* [WHAT YOU SHOULD DO]: Reproduce every line of the material below word for word, with no changes.

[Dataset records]
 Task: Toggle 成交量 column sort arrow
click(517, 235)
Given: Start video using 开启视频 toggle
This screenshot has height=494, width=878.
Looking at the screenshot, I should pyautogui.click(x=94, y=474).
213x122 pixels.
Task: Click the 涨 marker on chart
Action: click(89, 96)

* [OUTPUT]:
 Task: Toggle 成交量 column sort arrow
click(517, 235)
Given: Start video using 开启视频 toggle
This screenshot has height=494, width=878.
Looking at the screenshot, I should pyautogui.click(x=94, y=474).
213x122 pixels.
Task: Click the 涨 marker on chart
Action: click(89, 96)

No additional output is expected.